• _EXERCISE_:
Of the entries below, copy only those lines that contain the word "chevron".

Segment Start: SOURCE RECORDS

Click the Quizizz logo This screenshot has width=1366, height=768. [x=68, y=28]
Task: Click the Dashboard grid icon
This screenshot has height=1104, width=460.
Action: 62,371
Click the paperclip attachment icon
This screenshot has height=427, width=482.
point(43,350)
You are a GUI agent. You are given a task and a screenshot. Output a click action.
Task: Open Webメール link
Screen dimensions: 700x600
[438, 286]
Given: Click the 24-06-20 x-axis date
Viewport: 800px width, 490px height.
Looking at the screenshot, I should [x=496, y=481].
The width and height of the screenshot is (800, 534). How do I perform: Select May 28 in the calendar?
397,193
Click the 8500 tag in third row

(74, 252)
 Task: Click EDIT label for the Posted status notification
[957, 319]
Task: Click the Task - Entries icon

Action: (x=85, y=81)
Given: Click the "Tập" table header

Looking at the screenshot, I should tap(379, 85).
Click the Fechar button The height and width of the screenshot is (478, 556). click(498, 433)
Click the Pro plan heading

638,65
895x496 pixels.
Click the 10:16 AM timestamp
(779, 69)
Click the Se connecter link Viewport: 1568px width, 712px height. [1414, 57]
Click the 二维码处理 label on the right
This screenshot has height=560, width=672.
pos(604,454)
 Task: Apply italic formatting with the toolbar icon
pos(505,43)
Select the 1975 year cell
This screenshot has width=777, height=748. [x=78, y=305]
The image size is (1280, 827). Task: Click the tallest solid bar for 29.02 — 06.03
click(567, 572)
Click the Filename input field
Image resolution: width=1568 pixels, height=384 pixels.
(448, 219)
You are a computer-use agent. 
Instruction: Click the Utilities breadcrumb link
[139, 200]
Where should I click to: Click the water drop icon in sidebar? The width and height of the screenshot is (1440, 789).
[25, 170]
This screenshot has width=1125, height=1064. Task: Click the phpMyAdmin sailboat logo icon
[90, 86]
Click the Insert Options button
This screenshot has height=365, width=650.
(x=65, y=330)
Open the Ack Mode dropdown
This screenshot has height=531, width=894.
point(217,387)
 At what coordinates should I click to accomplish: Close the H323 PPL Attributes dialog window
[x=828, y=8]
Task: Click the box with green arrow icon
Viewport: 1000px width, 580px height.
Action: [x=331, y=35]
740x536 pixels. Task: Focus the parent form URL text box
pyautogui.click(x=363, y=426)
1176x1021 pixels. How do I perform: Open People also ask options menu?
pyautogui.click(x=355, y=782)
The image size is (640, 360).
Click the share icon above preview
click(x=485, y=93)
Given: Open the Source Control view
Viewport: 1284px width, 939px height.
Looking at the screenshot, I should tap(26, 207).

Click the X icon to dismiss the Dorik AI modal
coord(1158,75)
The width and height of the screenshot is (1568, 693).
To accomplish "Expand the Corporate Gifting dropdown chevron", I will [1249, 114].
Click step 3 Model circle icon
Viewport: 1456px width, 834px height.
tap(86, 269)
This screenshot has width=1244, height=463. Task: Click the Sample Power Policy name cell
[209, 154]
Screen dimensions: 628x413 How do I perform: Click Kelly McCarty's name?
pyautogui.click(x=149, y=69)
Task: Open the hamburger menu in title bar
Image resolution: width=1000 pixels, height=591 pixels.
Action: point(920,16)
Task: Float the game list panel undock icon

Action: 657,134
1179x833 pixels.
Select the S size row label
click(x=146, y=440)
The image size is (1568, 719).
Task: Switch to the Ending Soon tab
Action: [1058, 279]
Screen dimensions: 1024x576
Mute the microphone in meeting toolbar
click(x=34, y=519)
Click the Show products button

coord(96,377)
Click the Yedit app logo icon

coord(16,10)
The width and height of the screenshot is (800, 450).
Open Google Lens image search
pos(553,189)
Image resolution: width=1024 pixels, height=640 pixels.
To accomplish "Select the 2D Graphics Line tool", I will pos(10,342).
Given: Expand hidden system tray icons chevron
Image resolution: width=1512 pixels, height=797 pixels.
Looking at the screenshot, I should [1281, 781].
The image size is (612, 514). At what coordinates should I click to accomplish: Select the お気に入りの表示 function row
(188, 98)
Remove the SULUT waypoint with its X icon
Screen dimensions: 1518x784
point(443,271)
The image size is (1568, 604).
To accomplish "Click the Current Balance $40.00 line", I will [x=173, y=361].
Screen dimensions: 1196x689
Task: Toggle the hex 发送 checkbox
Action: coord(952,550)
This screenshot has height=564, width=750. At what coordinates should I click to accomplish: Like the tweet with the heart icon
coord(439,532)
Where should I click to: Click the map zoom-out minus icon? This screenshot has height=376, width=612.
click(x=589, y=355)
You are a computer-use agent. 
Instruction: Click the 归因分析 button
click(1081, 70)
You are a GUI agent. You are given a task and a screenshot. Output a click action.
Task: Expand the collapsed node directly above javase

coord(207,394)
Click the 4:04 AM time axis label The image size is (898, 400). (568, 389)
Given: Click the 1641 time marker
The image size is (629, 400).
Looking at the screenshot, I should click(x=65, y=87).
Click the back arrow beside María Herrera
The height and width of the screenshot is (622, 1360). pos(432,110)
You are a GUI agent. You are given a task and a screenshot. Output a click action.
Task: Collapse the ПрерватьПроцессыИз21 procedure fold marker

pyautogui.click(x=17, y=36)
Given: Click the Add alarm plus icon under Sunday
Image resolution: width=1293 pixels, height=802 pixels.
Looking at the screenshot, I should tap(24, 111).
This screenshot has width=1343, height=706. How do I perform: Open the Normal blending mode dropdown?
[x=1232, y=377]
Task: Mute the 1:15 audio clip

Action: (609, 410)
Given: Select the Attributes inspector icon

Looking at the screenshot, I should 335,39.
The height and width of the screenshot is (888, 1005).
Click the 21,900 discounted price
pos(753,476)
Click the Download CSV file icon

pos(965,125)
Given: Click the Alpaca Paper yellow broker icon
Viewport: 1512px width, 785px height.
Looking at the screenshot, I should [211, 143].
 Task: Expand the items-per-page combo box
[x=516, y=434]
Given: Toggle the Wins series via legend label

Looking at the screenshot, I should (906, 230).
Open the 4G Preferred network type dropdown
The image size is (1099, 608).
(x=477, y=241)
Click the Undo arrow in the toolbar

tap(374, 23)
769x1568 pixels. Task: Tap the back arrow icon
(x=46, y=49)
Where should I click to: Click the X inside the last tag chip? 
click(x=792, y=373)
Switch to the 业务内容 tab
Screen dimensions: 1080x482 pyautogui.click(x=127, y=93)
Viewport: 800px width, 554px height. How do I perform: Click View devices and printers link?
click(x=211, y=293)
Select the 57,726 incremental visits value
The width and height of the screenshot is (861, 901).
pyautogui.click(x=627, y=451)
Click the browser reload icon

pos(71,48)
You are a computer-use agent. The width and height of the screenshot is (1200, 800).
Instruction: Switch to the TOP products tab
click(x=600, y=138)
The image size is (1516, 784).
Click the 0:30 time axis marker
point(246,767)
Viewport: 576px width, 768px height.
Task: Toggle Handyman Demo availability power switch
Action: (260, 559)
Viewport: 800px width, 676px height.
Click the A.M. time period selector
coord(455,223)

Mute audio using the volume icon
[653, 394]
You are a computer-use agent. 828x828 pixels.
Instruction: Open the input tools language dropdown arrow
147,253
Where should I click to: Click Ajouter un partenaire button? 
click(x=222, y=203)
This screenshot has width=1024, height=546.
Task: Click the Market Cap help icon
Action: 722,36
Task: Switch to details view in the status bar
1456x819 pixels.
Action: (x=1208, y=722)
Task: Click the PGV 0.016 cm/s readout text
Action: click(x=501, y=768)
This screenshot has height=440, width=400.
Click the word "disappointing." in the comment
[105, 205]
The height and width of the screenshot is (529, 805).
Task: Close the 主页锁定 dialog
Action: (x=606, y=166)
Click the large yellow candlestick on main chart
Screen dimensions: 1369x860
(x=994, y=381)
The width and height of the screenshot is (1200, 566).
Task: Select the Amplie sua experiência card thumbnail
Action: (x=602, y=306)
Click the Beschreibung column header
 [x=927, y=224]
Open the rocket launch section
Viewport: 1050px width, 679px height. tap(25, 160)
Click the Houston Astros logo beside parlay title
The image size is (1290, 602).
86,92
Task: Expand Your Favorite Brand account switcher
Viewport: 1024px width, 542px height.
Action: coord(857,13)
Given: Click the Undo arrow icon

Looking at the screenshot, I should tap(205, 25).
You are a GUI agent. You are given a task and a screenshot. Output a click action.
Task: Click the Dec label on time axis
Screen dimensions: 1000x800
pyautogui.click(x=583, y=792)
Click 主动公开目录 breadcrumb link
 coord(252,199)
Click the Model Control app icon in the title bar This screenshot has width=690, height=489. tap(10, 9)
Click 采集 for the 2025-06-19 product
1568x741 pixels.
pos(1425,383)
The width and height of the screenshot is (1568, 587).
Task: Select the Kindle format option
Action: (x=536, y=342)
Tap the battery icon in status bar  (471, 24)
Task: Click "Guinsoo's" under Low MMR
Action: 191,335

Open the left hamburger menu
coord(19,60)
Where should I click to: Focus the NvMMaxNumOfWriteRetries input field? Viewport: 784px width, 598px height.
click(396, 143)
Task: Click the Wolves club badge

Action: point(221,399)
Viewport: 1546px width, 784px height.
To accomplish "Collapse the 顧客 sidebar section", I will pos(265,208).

Segment End: SOURCE RECORDS

• _OUTPUT BELOW_:
To accomplish "Expand the Corporate Gifting dropdown chevron", I will [1249, 114].
Given: Expand hidden system tray icons chevron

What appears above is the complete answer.